Chapter Text
My rooms were a whirlwind of activity. A large trunk lay open, outfits neatly pressed within alongside gold and jewelry. Before my coronation, I’d have packed the damned thing myself and been away long before now. Instead, I stood in the centre of the room, three maids fussing over me as they ensured my cloak was sat correctly over my new riding leathers. Another glance told me that one of the older maids had successfully dissuaded some of the younger ones from adding a lavish dress that would have been ruined by its inclusion.
The younger ones, the ones not yet used to normal service to me, seemed scandalised I would go with so little finery to visit the hall of a major vassal. From the thin lips of the older maid, I rather thought they might be in for a scolding later for daring to argue with their superior in the same room as the Queen herself.
Well, they weren’t wrong. It was the endless bane of a Targaryen woman. Show up looking less than your best, or worse, or limit your dragon’s speed to that of your baggage train. Then, what was the point of having a dragon?
Yet it was a moot point in this case. The Eyrie was the home of my mother. It was ruled by my cousin, whom I may frequently be exasperated by, but whose loyalty to me was not in any kind of doubt. Its current steward was my aunt, though not in blood or by marriage anymore.
And I rode to see my sister, not a vassal who would greet me on bended knee. I let my eyes drift closed at that thought as gloves were pulled over my fingers. I could at least appreciate the delicate way it was done, with the ruin of my right hand. Although I could have managed to put my own gloves on, injured hand or no, but being queen meant sacrificing a certain amount of independence. This was apparently one of them, I had been informed in no uncertain terms.
So the moment I had mostly recovered and the realm had ceased lurching from disaster to another disaster with alarming frequency, the small army of personal maids had moved in with frightening resolve.
According to Falena, I ought to cease my complaining, as they were there for protection as much as my convenience. Upon questioning, I had been informed of all the horrific ways poison could be introduced into clothing and bedding - not to mention the lotions and soaps I used each morning. Besides, I had also been informed that my maids actually liked me and that being in my service had been a placement fought for by many.
How many of these girls and women had served Alicent?
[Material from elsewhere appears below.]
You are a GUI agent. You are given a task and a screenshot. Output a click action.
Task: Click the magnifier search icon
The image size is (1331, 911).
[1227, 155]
I knew she had filled the official titled positions in the court with her men, but how much inroads had she made with the staff?
A knock on the door made me open my eyes again as my maids attended to the last bits of tucking and folding my outfit. “Come!”
At my curt call, the door was opened and Joffrey limped in. He gave a cursory bow, which I sensed was more rote than respect, before affixing me with a carefully neutral look. I felt my shoulders tense without meaning.
“Yes, Joffrey, I still mean to ride with Aemond. I have no desire to be beset upon by an angry child the entire way to the Eyrie.” At my terse words, his eyebrows shot up.
“That wasn’t actually what I was here for. Besides, I have come to agree with your point that the journey will be tiresome if every castle you stay at sees your niece treat you as a tyrant to be resisted with violence if necessary,” he told me, his tone mild.
Humph. So he wasn’t angry with me, or sulking about anything.
“Why then do you come into my chambers looking as if you expect me to explode with rage at any moment?” I asked, stepping free of the gaggle of maids. Some lingered slightly and were immediately shooed away by their elders. Only one remained to lock the trunk and place the key atop it before scrambling away.
“Because I am,” he said dryly. “Lady Elenda Baratheon has asked to see you before you leave.”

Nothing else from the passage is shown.